Undergraduate Researcher | UC Merced
Presenters: Axel Muñiz Tello, Prerana Somarapu, Kathy Chau, Aizen Baidya, and Trevor Oh
Presented an overview of the Data Science Society at UC Merced to staff scientists at the Data Science Summer Institute (DSSI). The presentation covered why DSS was created, our mission to develop practical data science skills, and how the organization is structured. We discussed the skills gap faced by undergraduates interested in data science and how DSS addresses it through hands-on projects, workshops, and applied learning. This presentation was important for building stronger connections between DSS and campus research staff. It positioned DSS as a bridge between undergraduate students and applied data science efforts at UC Merced.
Presenters: Axel Muñiz Tello, Melanie Gomez-Bustos, Wesley Hur, Eddie Lizarzaburu
This research investigates the application of computer vision techniques to synthetic data for training models aimed at automating laboratory processes. By integrating simulation-based datasets with machine learning methods, we seek to enhance the reliability and scalability of automated experimental workflows. The project provided hands-on experience in data science, computational modeling, and algorithmic design, while fostering collaboration with domain experts. Through this work, we demonstrate the potential of synthetic training data to accelerate innovation in automated scientific research environments.

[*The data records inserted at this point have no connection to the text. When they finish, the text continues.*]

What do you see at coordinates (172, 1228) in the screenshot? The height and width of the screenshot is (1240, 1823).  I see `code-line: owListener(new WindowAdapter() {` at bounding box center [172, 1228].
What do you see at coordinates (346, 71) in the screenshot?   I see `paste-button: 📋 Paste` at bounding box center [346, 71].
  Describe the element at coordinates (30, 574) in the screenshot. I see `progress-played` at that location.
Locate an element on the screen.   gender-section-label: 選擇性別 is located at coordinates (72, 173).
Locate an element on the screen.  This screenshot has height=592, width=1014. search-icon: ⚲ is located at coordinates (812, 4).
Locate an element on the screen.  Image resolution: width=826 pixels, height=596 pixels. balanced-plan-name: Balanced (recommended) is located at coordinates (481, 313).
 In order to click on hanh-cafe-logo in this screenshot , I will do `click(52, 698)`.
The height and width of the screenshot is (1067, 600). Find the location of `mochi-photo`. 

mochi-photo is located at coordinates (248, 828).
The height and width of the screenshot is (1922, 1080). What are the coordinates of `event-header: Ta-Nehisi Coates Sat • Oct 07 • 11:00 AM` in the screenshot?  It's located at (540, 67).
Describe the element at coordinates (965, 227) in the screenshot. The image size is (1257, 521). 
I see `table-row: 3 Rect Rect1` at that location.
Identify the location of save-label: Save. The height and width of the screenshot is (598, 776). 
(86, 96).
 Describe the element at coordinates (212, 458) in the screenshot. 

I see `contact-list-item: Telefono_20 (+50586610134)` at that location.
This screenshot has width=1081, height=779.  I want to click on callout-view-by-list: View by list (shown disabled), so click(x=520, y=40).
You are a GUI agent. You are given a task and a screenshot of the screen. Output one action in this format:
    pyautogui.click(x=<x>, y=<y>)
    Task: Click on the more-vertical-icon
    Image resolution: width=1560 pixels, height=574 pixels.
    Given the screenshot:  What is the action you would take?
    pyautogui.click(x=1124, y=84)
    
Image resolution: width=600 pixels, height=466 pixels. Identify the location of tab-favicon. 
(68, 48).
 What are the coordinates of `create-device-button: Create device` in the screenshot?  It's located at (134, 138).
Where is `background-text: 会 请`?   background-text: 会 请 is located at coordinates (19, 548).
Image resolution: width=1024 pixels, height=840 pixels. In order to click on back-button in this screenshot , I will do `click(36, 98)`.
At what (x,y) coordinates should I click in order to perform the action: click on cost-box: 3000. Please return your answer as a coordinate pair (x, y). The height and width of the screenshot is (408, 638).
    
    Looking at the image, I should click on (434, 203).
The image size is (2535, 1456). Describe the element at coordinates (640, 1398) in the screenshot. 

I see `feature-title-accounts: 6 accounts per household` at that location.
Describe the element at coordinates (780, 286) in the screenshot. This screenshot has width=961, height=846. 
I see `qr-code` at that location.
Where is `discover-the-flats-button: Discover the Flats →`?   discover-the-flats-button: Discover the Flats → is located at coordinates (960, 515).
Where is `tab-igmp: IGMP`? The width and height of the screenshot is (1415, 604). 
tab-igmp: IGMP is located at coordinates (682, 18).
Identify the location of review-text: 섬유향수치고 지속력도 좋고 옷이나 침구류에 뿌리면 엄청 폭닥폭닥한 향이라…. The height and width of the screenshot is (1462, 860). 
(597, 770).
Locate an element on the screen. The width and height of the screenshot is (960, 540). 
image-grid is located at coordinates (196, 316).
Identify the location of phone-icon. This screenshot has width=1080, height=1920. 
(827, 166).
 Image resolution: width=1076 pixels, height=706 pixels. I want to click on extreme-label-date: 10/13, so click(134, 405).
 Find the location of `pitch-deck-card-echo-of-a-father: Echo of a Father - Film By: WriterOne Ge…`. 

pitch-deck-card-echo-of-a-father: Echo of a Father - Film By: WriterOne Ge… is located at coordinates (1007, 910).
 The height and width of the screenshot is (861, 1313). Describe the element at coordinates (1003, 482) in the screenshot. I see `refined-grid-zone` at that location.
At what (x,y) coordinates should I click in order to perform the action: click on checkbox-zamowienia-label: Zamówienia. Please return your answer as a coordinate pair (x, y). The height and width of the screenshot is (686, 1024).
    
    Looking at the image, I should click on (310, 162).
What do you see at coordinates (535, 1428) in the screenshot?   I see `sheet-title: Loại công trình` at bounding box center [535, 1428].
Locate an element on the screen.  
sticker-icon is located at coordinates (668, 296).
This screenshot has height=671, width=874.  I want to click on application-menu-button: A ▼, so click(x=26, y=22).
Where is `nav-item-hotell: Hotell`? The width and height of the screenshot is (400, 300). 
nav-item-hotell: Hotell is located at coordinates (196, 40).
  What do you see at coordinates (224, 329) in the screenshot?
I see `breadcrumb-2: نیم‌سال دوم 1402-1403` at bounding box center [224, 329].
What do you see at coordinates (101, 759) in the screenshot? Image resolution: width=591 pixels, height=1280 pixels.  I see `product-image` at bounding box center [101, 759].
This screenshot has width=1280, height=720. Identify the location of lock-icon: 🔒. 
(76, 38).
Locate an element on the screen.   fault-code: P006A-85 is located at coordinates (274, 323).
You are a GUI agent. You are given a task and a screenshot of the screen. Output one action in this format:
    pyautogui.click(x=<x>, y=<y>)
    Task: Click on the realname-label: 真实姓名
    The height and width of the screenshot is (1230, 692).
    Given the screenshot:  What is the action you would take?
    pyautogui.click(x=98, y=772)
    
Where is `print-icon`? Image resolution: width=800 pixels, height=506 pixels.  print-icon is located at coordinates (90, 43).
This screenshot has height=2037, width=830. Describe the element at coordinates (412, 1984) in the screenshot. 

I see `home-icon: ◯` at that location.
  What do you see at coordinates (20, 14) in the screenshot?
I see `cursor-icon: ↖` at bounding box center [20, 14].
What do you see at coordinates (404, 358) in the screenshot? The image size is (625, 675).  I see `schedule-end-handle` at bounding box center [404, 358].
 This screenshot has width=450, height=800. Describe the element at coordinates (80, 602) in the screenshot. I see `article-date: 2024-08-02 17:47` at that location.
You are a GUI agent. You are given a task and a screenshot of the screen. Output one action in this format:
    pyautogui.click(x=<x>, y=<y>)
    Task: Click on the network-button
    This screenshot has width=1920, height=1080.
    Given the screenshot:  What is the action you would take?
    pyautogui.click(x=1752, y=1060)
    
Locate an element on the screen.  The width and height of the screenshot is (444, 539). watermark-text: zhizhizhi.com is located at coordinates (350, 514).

Presenters: Axel Muñiz Tello
This research explores disease transmission dynamics using Kinetic Monte Carlo (KMC) simulations within an agent-based SIR framework. By modeling populations on lattice structures with both restricted and unrestricted movement, it examines how spatial structure and randomness influence infection and recovery patterns. The study highlights how spatial constraints and stochastic effects shape epidemic behavior, offering insights for improving future disease control strategies.